The Linux urandom pool is managed almost identically to the random pool. The fact that random is "safe" (if blocking makes you safe) immediately after cold boot is actually just a side effect.
/dev/urandom never blocks, even if it means returning randomness before the system has gathered enough entropy to safely seed a CSPRNG.
/dev/random blocks whenever the system's "entropy count" is too low, even if the system has previously gathered enough entropy to produce secure randomness. The frequent blocking of /dev/random makes it unsuitable for practical use while providing questionable security benefit.
getrandom() blocks only until the system has gathered enough entropy to safely seed a CSPRNG, and then never blocks again. (Assuming the GRND_BLOCK flag and not the GRND_RANDOM flag.)
I'm not really thrilled with the idea that you should use urandom to seed a CSPRNG; urandom should be your only CSPRNG. This most recent libressl kerfuffle is an illustration of why userspace CSPRNGs are a bad idea.
When I said "seed a CSPRNG" I was talking about the kernel seeding its own CSPRNG. I agree that just using the kernel's CSPRNG is the sanest solution to this mess.

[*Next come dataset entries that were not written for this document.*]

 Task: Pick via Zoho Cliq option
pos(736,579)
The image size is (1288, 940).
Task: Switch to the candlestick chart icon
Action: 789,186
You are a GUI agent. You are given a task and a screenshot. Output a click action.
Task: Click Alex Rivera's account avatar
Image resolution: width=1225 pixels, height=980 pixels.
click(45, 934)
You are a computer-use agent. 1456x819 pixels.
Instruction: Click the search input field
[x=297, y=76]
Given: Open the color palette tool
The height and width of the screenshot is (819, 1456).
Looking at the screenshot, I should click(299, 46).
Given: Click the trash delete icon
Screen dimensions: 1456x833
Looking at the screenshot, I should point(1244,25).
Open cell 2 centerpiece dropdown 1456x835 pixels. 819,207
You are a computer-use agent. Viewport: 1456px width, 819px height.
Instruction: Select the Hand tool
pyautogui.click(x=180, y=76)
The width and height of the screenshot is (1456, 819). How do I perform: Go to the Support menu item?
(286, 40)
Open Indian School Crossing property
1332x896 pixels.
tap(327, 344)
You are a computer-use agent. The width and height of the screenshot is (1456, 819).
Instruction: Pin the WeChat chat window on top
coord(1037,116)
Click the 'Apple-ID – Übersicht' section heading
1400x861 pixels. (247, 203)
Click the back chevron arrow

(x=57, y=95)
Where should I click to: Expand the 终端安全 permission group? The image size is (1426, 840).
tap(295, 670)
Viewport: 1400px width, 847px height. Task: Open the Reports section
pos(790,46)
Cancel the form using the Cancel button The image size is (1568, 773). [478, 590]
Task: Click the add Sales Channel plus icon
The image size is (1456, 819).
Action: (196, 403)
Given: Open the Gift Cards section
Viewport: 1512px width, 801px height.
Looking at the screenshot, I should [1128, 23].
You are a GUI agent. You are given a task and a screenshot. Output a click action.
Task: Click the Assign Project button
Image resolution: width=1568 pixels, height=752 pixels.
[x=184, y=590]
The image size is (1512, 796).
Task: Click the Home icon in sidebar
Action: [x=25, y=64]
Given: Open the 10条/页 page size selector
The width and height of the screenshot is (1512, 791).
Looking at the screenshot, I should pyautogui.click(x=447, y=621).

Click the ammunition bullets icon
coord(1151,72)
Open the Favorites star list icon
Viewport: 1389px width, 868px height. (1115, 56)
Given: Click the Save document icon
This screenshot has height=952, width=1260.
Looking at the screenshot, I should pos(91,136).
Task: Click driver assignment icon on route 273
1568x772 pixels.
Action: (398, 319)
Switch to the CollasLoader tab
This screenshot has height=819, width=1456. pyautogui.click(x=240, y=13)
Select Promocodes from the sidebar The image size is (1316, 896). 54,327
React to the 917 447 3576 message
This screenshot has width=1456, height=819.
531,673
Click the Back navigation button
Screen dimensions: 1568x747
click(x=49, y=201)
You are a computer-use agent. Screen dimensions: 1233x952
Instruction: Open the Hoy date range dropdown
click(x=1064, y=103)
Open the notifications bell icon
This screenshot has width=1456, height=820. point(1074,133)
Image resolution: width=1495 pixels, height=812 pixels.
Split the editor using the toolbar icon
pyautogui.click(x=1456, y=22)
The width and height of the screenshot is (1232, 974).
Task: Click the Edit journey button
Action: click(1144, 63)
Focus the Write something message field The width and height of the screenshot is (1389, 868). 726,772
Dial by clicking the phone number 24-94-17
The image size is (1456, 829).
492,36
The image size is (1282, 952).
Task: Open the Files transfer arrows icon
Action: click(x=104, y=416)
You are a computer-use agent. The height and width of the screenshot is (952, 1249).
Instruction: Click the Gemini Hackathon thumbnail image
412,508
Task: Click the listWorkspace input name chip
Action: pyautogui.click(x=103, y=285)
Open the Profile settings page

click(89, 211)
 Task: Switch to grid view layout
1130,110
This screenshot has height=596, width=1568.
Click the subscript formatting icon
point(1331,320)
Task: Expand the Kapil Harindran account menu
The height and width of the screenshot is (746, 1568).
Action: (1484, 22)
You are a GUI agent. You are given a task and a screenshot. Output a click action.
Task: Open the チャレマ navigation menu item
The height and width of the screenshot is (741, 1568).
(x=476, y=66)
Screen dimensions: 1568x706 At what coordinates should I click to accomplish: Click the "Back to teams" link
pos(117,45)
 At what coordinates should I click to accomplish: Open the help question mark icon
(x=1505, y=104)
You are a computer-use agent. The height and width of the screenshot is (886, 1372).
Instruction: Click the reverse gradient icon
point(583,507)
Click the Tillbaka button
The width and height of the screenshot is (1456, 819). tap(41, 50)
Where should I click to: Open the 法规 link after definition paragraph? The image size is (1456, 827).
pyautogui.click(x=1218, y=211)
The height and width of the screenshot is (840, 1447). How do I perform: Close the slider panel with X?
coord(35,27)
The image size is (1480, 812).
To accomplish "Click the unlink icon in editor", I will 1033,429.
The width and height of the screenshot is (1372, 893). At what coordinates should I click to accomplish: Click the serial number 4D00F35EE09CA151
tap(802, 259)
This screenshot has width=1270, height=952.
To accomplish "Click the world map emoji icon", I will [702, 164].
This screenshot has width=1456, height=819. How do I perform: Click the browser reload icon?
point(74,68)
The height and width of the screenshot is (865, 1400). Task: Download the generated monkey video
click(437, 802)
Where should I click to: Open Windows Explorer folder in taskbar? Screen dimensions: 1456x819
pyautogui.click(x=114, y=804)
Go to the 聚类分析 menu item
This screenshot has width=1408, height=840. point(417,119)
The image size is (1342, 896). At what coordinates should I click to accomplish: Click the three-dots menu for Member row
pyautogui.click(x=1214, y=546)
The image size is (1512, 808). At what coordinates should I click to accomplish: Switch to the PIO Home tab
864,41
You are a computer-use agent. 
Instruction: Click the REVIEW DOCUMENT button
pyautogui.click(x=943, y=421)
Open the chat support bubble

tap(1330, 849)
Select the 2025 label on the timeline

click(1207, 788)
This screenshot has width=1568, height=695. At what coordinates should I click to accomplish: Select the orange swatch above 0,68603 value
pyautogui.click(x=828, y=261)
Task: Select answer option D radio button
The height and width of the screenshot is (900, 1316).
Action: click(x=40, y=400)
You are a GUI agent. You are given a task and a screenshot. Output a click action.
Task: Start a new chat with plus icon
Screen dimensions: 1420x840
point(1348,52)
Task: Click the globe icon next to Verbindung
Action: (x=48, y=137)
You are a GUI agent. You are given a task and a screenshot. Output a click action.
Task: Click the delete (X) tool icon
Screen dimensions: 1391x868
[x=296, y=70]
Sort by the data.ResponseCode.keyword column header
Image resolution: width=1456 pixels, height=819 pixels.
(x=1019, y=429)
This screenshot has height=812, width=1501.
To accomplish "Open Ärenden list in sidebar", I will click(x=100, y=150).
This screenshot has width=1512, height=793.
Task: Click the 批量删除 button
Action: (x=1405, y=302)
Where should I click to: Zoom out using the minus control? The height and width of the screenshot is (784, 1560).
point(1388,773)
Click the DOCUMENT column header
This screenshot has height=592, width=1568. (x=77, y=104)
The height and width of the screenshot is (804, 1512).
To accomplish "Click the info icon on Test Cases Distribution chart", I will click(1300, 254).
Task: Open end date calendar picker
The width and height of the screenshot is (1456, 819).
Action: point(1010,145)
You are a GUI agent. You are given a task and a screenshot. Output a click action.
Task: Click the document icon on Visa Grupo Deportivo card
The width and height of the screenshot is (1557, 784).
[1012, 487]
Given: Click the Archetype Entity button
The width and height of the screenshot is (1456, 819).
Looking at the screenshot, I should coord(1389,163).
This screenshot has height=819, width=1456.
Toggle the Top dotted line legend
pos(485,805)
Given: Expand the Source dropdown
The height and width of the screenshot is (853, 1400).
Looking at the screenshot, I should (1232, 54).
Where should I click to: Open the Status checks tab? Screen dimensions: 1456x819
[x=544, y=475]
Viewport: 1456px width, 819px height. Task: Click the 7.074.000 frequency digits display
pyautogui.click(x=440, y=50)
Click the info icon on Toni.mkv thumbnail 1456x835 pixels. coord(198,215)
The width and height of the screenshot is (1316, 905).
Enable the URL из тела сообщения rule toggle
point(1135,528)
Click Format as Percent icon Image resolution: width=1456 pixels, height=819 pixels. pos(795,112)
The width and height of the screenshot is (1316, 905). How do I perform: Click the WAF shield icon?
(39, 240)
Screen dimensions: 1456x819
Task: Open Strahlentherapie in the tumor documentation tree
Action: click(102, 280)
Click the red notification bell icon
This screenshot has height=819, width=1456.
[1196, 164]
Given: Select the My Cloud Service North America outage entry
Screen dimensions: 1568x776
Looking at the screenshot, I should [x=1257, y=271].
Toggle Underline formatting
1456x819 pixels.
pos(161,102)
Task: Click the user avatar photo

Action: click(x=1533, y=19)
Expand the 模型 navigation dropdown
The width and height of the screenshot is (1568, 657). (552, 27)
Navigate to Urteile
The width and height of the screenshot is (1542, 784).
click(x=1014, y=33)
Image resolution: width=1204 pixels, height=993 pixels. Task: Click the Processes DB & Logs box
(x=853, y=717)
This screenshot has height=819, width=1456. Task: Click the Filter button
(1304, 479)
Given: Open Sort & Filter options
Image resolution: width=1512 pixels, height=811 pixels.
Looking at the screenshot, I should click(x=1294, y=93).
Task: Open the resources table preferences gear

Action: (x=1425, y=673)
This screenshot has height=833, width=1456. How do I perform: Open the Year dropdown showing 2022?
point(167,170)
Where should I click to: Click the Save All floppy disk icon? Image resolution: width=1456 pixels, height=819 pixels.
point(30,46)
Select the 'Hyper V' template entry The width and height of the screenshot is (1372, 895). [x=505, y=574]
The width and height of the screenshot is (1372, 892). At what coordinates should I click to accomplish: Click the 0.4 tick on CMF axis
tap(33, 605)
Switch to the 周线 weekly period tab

By "this mess" I meant the LibreSSL fork/chroot mess. I think crypto libraries should just use whatever the OS provides and not try to implement their own CSPRNGs. But git-crypt is a cross-platform application, not a crypto library. Implementing my own cross-platform wrapper around OS CSPRNGs would be decidedly less sane (and more error-prone) than just using the crypto library's CSPRNG, even if I disagree with how the library has done things.
I know you said "CS-", but seed-able PRNGs in user-space can be immensely useful in tons of other situations, allowing things to be debugged, replayed, and synchronized.
So even if you convince to use urandom for their crypto needs on *nix platforms, it'll still have to be easy to seed one in userspace if someone really wanted to.
What about a non-global blocks-until-seeded CS-PRNG character device? I.e. you open an rw file descriptor to /dev/csprng, write(2) your seed to it, and then read(2) bytes from it. Open another file descriptor, and you get another CSPRNG that wants a separate seed.
This way, you could, say, somewhat simulate the behaviour of ZeroVM with Docker containers, by having the CSPRNG seed be a configuration parameter passed to `docker run`.
That's not what tptacek means when he says "[user space] CSPRNG", and is more appropriately called a keystream generator, not a CSPRNG, and the input is more appropriately called a key, not a seed.
/dev/urandom is insecure. Always use /dev/random for cryptographic purposes.
Fact: /dev/urandom is the preferred source of cryptographic randomness on UNIX-like systems.
This seems to contradict your first point, which is that /dev/urandom is insecure in some situations. (Returning randomness without sufficient entropy is a security problem.)
Further down, under "Not everything is perfect," the author addresses the problem with /dev/urandom never blocking.
Seeding /dev/urandom from /dev/random is a trick that can be used early in the boot sequence to ensure that /dev/urandom is henceforth secure. (In practice, distros carry over a seed from the previous boot which accomplishes the same effect.)
I know that we need to support old programs that expect these behaviours of these device nodes. However, how about a workaround like "udev only creates /dev/urandom once /dev/random has been seeded"?
...the NSA would love that most of all. The vast majority of programmers lack the knowledge, skill, or both required to correctly implement anything related to cryptography.
Who's "everybody?" If you mean userspace application/library developers, they don't have a good source of entropy, so they have to get it from the kernel. That means userspace CSPRNGs end up depending on the kernel CSPRNG. Presto, two single points of failure!
I see, so prior to this random() and entropy() addition to Linux nobody could ever write any security related application. Yes, this is true. We should change the pull request to "Enable security for Linux, 2014". God, never too late...
Hopefully proper fork detection will be next up.